Mardok, por sua vez, complementa comentando alguns pontos de crítica ao texto atual, apesar de também defender o diferencial que a Carta de 88 apresenta em relação às anteriores. “O Brasil tem um problema seríssimo: nós escolhemos funcionários e operários do poder público que não conhecem nada da gestão pública. Esse é um ato falho histórico, e que nós insistimos em manter. Ou seja, quem fez a carta de 88 eram políticos que não tinham a menor habilidade do campo legal, jurídico ou doutrinário. (…) então o texto de 88 foi moderno, mas foi prolixo, foi redundante”, observou. 
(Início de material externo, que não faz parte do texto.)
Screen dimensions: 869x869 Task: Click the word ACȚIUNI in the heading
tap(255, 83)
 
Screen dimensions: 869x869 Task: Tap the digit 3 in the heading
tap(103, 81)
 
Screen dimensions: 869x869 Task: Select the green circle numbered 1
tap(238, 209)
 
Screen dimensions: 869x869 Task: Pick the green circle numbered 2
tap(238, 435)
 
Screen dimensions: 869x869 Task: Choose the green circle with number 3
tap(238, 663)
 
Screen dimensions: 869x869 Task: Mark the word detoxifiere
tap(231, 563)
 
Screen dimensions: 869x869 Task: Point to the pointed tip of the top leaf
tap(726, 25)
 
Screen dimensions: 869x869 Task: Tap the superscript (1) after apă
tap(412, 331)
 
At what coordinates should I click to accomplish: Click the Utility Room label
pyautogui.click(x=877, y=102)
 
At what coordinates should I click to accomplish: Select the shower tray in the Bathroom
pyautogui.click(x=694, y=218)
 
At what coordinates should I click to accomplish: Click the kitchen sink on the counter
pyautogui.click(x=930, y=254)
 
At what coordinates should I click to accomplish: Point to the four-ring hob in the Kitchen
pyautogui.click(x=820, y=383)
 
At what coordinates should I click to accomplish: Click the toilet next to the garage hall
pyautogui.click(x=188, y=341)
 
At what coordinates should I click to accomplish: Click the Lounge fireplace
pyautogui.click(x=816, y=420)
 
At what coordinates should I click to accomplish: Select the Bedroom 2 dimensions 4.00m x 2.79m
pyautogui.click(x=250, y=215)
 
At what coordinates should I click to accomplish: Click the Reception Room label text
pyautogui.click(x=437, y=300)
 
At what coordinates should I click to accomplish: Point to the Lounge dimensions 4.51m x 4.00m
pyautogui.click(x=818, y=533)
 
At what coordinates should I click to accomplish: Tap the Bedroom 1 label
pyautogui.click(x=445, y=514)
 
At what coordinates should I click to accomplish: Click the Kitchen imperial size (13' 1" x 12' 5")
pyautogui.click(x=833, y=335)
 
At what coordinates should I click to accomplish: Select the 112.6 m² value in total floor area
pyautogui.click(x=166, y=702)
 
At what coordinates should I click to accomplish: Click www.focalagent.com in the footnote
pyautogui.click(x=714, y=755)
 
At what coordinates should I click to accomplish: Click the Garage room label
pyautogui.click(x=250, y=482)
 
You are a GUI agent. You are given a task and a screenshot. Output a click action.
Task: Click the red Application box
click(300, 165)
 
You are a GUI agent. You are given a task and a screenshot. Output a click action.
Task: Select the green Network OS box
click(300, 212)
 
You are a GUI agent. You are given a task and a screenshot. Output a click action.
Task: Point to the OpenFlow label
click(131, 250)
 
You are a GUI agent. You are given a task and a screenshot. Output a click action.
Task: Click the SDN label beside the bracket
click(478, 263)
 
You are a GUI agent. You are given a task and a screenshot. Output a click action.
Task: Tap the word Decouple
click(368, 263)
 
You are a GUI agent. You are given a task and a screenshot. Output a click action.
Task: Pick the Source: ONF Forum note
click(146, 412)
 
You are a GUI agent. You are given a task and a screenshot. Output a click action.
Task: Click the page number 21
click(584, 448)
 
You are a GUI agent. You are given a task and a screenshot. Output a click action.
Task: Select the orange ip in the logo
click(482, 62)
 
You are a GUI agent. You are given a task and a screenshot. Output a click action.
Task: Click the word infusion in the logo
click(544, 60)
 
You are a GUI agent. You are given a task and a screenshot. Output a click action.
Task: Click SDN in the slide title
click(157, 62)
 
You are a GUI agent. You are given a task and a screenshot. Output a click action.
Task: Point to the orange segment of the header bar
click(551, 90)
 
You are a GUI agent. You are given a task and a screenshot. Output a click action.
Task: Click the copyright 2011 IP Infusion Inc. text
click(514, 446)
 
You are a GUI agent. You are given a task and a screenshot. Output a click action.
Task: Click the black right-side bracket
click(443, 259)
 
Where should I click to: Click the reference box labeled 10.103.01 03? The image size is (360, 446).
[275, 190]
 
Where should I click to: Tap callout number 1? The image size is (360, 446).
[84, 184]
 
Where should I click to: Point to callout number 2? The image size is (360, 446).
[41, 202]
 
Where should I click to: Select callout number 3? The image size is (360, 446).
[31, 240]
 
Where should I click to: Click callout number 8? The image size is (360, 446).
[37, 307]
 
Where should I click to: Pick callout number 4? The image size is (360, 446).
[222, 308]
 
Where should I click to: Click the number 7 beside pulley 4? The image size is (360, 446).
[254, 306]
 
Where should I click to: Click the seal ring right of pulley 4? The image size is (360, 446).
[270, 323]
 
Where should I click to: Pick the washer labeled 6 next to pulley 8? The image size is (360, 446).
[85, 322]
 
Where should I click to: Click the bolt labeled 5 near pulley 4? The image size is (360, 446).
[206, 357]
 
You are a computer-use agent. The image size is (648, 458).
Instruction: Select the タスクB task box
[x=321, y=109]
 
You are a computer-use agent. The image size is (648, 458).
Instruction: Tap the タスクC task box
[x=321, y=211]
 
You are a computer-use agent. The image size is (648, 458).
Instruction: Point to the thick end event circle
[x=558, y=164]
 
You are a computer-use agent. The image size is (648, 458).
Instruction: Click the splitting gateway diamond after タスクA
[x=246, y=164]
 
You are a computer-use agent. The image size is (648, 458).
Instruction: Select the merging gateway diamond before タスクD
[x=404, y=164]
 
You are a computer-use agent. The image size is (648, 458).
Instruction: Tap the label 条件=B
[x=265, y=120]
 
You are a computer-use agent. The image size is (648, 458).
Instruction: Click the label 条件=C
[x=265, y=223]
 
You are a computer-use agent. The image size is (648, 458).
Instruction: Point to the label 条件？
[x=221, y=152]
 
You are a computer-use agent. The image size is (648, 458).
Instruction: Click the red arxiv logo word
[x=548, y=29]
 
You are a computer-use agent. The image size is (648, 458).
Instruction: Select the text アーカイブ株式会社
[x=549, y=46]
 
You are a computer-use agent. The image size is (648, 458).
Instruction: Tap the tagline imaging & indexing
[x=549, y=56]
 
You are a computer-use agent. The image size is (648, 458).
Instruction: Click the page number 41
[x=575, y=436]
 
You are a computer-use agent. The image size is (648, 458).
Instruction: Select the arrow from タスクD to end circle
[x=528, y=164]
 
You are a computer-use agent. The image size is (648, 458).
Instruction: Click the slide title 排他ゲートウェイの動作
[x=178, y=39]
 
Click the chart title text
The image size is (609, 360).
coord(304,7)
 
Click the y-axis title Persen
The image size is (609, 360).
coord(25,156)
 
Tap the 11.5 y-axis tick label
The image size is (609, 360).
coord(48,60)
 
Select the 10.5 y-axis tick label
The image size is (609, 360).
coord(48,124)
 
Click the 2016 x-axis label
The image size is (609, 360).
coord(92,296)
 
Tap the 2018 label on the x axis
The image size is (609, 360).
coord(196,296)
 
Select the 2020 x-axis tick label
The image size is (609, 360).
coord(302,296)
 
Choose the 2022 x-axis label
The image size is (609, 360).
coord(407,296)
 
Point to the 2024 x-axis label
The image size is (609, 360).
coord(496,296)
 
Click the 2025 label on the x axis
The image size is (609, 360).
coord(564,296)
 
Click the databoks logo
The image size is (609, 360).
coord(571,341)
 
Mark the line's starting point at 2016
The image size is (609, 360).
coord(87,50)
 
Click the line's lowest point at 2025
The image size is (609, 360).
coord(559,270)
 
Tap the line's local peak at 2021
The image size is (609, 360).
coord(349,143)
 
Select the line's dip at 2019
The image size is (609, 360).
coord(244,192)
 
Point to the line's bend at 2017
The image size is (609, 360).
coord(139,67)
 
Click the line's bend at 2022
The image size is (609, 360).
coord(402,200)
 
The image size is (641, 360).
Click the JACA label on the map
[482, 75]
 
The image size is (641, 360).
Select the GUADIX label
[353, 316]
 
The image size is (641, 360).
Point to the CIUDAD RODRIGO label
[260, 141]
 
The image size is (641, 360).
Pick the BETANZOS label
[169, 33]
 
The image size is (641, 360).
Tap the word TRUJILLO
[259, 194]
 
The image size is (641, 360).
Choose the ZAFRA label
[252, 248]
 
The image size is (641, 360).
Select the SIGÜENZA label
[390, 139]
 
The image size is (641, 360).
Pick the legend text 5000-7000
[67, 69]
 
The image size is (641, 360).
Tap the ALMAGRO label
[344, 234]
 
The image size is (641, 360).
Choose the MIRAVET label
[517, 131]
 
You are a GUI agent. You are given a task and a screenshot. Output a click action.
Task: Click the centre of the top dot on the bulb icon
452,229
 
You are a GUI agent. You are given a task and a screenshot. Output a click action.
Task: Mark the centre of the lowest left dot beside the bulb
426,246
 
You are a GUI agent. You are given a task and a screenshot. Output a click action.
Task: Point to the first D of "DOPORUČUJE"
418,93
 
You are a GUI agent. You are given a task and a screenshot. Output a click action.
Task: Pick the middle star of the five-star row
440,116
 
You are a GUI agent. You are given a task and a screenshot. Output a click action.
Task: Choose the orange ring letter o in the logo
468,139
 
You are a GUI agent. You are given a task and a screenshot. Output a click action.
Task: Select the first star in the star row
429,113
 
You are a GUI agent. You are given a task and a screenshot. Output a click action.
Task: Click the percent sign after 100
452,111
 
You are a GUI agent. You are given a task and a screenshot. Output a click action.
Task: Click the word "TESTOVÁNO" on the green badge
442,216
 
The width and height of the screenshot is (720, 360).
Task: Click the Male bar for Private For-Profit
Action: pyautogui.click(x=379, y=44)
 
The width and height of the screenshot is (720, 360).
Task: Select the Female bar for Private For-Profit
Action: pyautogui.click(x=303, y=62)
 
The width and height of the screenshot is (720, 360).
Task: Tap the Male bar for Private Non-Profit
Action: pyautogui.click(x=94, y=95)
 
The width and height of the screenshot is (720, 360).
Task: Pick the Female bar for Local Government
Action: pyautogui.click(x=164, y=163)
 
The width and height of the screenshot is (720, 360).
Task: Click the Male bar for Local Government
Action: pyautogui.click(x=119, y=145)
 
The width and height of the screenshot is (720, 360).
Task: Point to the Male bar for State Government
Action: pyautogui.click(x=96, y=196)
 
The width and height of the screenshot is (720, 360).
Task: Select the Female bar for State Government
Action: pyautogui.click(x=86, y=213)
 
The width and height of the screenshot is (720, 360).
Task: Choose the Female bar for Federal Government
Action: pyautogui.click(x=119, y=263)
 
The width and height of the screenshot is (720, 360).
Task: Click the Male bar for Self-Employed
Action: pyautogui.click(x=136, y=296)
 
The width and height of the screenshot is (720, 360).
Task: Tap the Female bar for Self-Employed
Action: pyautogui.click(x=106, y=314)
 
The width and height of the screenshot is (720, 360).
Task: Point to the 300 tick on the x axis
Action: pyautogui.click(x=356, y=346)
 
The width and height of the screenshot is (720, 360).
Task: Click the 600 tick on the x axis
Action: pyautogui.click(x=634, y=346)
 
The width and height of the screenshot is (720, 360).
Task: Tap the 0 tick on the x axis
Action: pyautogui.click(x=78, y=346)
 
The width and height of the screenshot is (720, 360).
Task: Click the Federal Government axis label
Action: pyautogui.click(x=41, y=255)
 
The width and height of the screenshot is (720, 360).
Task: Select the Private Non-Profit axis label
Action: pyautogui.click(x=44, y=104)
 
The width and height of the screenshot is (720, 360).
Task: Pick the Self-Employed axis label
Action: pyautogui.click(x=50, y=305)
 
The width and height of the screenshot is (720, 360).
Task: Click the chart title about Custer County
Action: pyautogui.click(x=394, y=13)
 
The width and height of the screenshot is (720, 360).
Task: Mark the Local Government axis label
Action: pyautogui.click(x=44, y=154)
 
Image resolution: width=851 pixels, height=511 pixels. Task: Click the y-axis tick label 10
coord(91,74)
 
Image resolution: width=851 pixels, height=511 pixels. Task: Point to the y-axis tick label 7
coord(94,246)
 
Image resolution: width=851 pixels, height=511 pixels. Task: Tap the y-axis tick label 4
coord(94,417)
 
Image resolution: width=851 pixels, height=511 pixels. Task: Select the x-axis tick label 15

Uma nova Constituição será necessária? 

Apesar das inovações levantadas pela constituição federal de 1988, carregando consigo uma série de demandas dos mais diversos segmentos da sociedade, é comum encontrar quem defenda que o texto original já não é mais o mesmo. É o que argumenta Luciano Siqueira ao comparar com a quantidade de emendas existentes nos dias de hoje. “Se for olhar o texto vigente hoje com o texto aprovado em 88, do ponto de vista progressista, democrático, é possível dizer que a Constituição foi ‘dilapidada’, em boa parte. Não só com emendas à Constituição, mas há também um conjunto de dispositivo legais, da chamada legislação infraconstitucional, que na prática impede que muitos ideais de 88 sejam levados à prática”, ponderou. 

“É preciso que o cidadão brasileiro saiba o real valor do poder que ele tem no voto. Porque, caso contrário, vamos repetir os erros, e nós vamos ter uma nova carta, que vai ser redundante e prolixa, e nós vamos ter uma nova sociedade que vai assistir”, finalizou Mardok.